DATA TO USE:
::::
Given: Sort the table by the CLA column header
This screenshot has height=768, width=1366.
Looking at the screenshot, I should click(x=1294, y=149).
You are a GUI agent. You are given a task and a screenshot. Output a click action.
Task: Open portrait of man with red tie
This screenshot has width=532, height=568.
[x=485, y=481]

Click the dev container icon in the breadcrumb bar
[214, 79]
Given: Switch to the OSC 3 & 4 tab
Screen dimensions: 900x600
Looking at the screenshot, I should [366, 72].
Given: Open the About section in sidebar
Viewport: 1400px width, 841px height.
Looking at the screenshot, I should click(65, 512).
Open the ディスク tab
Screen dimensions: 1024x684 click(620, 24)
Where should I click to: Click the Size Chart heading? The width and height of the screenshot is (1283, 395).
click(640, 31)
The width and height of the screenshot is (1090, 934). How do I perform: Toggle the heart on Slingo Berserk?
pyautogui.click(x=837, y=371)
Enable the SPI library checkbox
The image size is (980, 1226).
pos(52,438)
::::
BRIEF: An exact, complete copy of the data is the only acceptable answer.

EXERCISE RESULT:
Given: Sort the table by the CLA column header
This screenshot has height=768, width=1366.
Looking at the screenshot, I should click(x=1294, y=149).
You are a GUI agent. You are given a task and a screenshot. Output a click action.
Task: Open portrait of man with red tie
This screenshot has width=532, height=568.
[x=485, y=481]

Click the dev container icon in the breadcrumb bar
[214, 79]
Given: Switch to the OSC 3 & 4 tab
Screen dimensions: 900x600
Looking at the screenshot, I should [366, 72].
Given: Open the About section in sidebar
Viewport: 1400px width, 841px height.
Looking at the screenshot, I should click(65, 512).
Open the ディスク tab
Screen dimensions: 1024x684 click(620, 24)
Where should I click to: Click the Size Chart heading? The width and height of the screenshot is (1283, 395).
click(640, 31)
The width and height of the screenshot is (1090, 934). How do I perform: Toggle the heart on Slingo Berserk?
pyautogui.click(x=837, y=371)
Enable the SPI library checkbox
The image size is (980, 1226).
pos(52,438)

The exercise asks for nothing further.